I read Human Sciences at Somerville, Oxford. I graduated in 1998, and then went on to do a PhD at Imperial College in Sociology of Science. I have spent the bulk of my career in the field of consumer insights and research.
What is your background? What made you decide to become an entrepreneur?
I moved to New York in 2007 with a UK-based qualitative research agency, ‘THINK Conservatory’. The aim was to start a North American operation for that business. In 2008 I had a major pivotal moment when the parent company of the agency I was working for went into administration. I was in a position where I had started a business, I had clients, I had employees, and I had also met the person who I would marry. I did not really want to go home, and I saw an opportunity to start something I really believed in. I was able to do a management buyout of that business and as a result became an entrepreneur overnight. About fifty per cent of my work has always been in the spirits space – and when I was not working in spirits I was spending a lot of time in more female-driven industries (beauty, fashion, personal care). I developed an expertise and interest in gender-related marketing, specifically in prioritising the female consumer experience in industries where they are not as well represented – such as the liquor industry.

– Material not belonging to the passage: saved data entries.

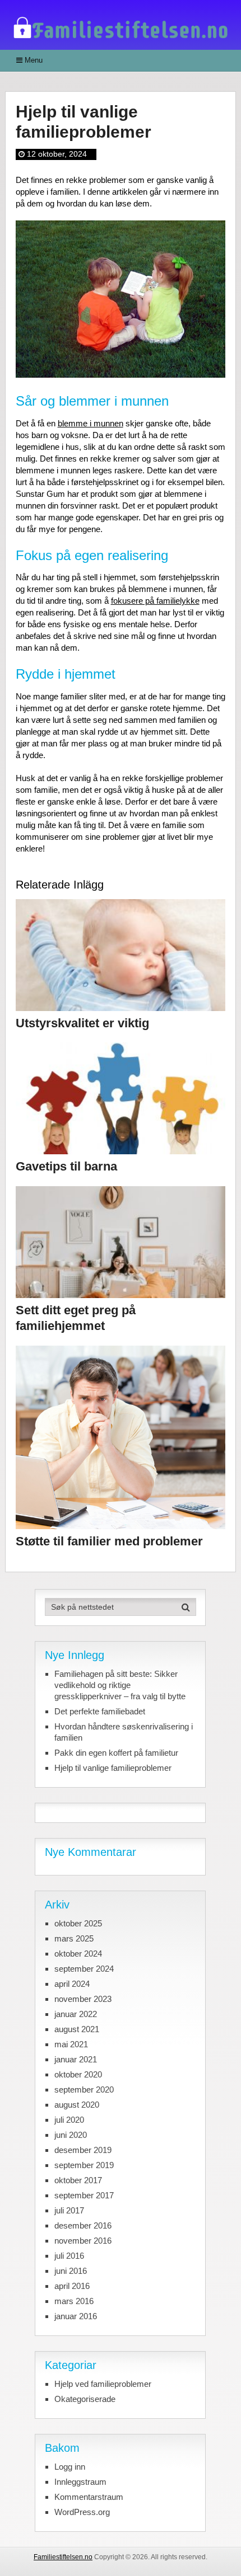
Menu (34, 60)
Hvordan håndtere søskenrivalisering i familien (123, 1732)
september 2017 (84, 2195)
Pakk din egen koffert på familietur (116, 1752)
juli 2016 (69, 2255)
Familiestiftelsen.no (63, 2557)
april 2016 (72, 2286)
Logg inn (69, 2466)
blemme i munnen (90, 423)
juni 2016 (70, 2271)
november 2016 (83, 2240)
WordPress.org (82, 2512)
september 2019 (84, 2165)
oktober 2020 (78, 2074)
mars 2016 (74, 2301)
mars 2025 (74, 1938)
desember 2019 (83, 2150)
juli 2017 (69, 2210)
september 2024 (84, 1968)
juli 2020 (69, 2119)
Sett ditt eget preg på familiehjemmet (76, 1318)
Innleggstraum (80, 2481)
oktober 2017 (78, 2180)
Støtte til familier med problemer (109, 1541)
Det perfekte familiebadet (99, 1711)
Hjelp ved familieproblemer (102, 2384)
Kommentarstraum (88, 2497)
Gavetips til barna (66, 1166)
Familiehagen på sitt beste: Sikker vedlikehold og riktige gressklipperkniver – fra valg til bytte (120, 1685)
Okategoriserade (84, 2399)
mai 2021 (71, 2044)
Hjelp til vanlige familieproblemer (113, 1768)
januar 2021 (75, 2059)
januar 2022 (75, 2014)
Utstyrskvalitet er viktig (82, 1023)
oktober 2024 (78, 1953)
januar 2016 (75, 2316)
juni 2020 (70, 2135)
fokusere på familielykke (155, 600)
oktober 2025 (78, 1923)
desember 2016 (83, 2225)
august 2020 (76, 2104)
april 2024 (72, 1984)
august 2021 (76, 2029)
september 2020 (84, 2089)
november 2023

I remember being a student in Somerville and a guy asking me what I wanted to drink. As a joke I would order a taboo and coke and then hide so it would look like he was ordering it for himself – which left him looking embarrassed. Why was it embarrassing to order something that was clearly more of a female-focused spirit? Women are just not taken seriously as drinkers.
I came to the conclusion that the marketing of spirits to women just has not been done well – and that is because there have not been enough women behind the wheel in the creation, marketing and selling of hard liquor. Starting Pomp & Whimsy was all about what it would look like if we created something that was about women, for women, by women, but was not exclusive to women.

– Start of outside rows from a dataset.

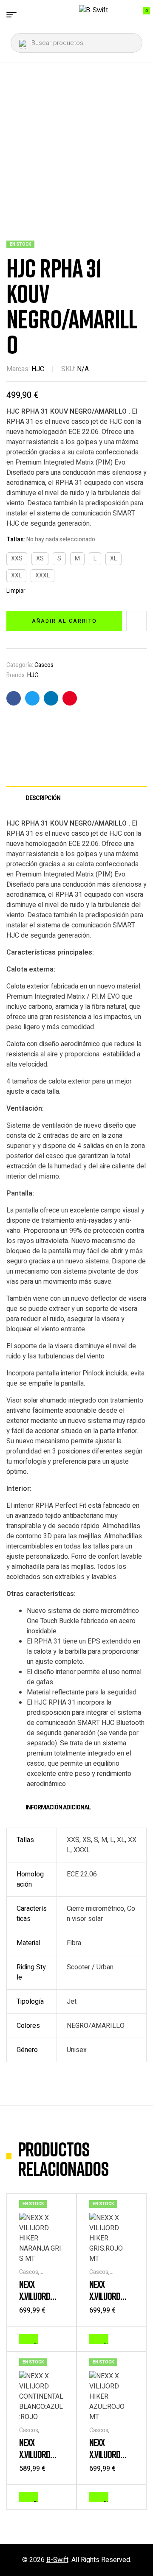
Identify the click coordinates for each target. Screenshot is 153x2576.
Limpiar (16, 591)
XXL (16, 575)
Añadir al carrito (64, 621)
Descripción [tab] (43, 798)
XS (40, 558)
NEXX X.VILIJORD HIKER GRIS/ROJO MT (110, 2302)
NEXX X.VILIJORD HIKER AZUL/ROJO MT (111, 2460)
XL (113, 558)
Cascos (44, 665)
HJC (37, 369)
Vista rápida (59, 2338)
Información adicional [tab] (58, 1807)
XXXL (42, 575)
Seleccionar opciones (36, 2339)
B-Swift (57, 2560)
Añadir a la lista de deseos (136, 621)
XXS (17, 558)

When I was given the opportunity to become a business owner, I saw it as an opportunity to start something that had meaning to me. Something that creates a connection with other people. I wanted to prove that I was right, and make a lot of money doing it, and to reinvest that money back into female founders. That is my whole motivation.

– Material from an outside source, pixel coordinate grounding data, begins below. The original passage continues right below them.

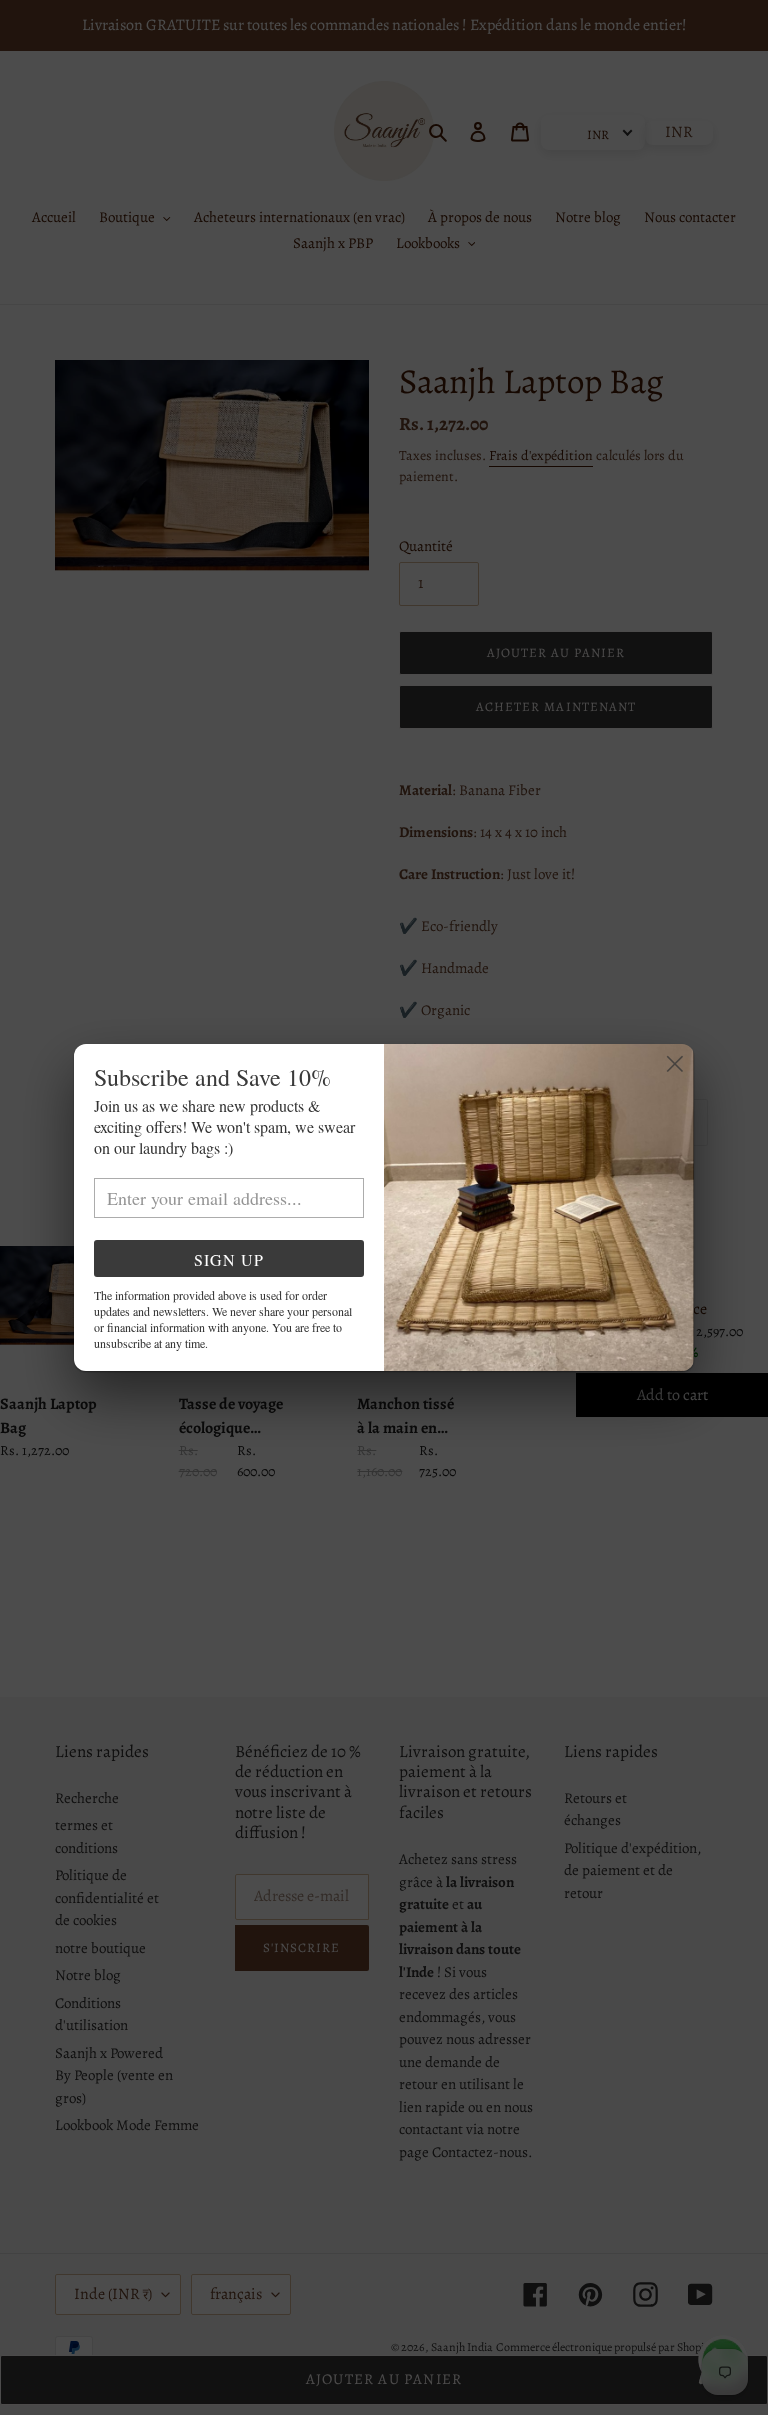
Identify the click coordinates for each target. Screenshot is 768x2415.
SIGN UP (229, 1259)
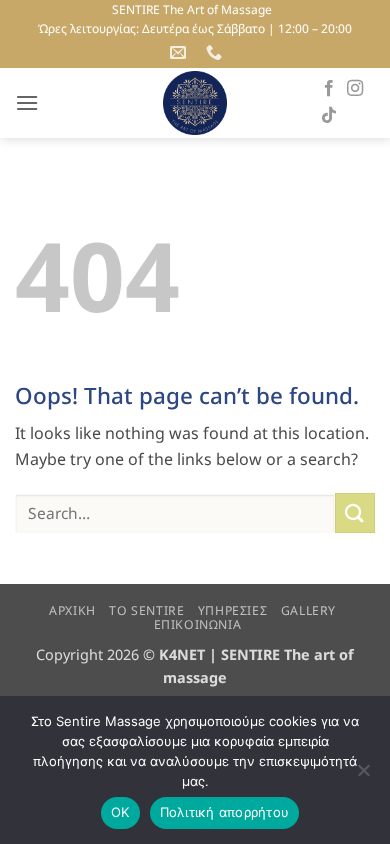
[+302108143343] (216, 52)
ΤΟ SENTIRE (146, 610)
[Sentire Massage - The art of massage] (195, 103)
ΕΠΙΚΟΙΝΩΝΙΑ (198, 624)
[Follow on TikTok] (329, 116)
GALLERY (308, 610)
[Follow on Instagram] (355, 89)
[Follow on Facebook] (329, 89)
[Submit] (355, 512)
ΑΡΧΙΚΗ (72, 610)
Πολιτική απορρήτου (225, 812)
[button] (27, 102)
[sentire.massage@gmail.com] (180, 52)
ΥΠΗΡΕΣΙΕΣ (233, 610)
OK (120, 812)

What is your definition of entrepreneurship?
Taking a risk and willing to see that through. Putting everything into it – putting everything on the line to make a dream come to life.
How and when did you know your idea was good enough to develop it?
From the beginning. I have been in the consumer insights business for over 20 years, and I know when I am right about something.
What would you say are the top 3 skills that needed to be a successful entrepreneur? Why?
You have to be extremely resilient. You have to be extremely self-starting. And I think you have to be willing to take a risk.
What is your favourite part of being an entrepreneur?
My favourite part is when I connect with a consumer – when they experience my brand and my product for the first time and they recognise that I have made something for them. When they feel I am speaking to them in a way they have never been spoken to before. When someone realises for the first time they are being taken seriously, it is a really beautiful moment of connection. I will never ever tire of it.
What individual, company or organization inspires you most? Why?
There are so many. I would say ultimately there are individuals that inspire me and it is not because they are attached to a specific business or organisation. My business partner in Pomp & Whimsy is also my business partner in my other company, and the relationship that I have with her is absolutely invaluable and irreplaceable. We have each other’s back. We are both able to advise and help each other.
What has been your most satisfying or successful moment in business?
This year we have doubled our sales in the middle of a pandemic. We are an industry that is very dependent on hospitality, especially in the early days. With the lockdowns in New York and Los Angeles in March – which were our main markets – it looked as if all our business was going to be taken away overnight. We had to pivot quickly to find a route back to our consumer. And we did. Instead of being down 40% this year, like the rest of the craft spirits industry, we are up 100%. If we can do that in the middle of a crisis, think what we will be able to do when things are back to normal. We shouldn’t still be here, but we are thriving.
What would you say have been some of your mistakes, failures or lessons learned as an entrepreneur?
Be very careful about who you go into business with. It is very hard and lonely to be a solo-preneur, so I do think that the most successful businesses have a team behind them. But some of the biggest mistakes I have made have been around who I have (or almost have) let into that inner circle.
How have you funded your ideas?
We bootstrapped the first two or three years. Initially there were five founders in Pomp & Whimsy, including myself, and we put a combination of cash and services into the business. Since then it has been a combination of that start-up capital, a small amount of friends and family funding, and now we are very close to closing a seed round with larger private investors.
Any last words of advice?
Do not underplay yourself. You have to recognise that no one else will speak up for you, or believe in you if you do not believe in yourself.
Stop apologising! I think it is something we do as women – and as Brits! We qualify what we say too much because we do not want to be judged.
Trust in yourself. Never apologise for not being what someone else might feel more comfortable with.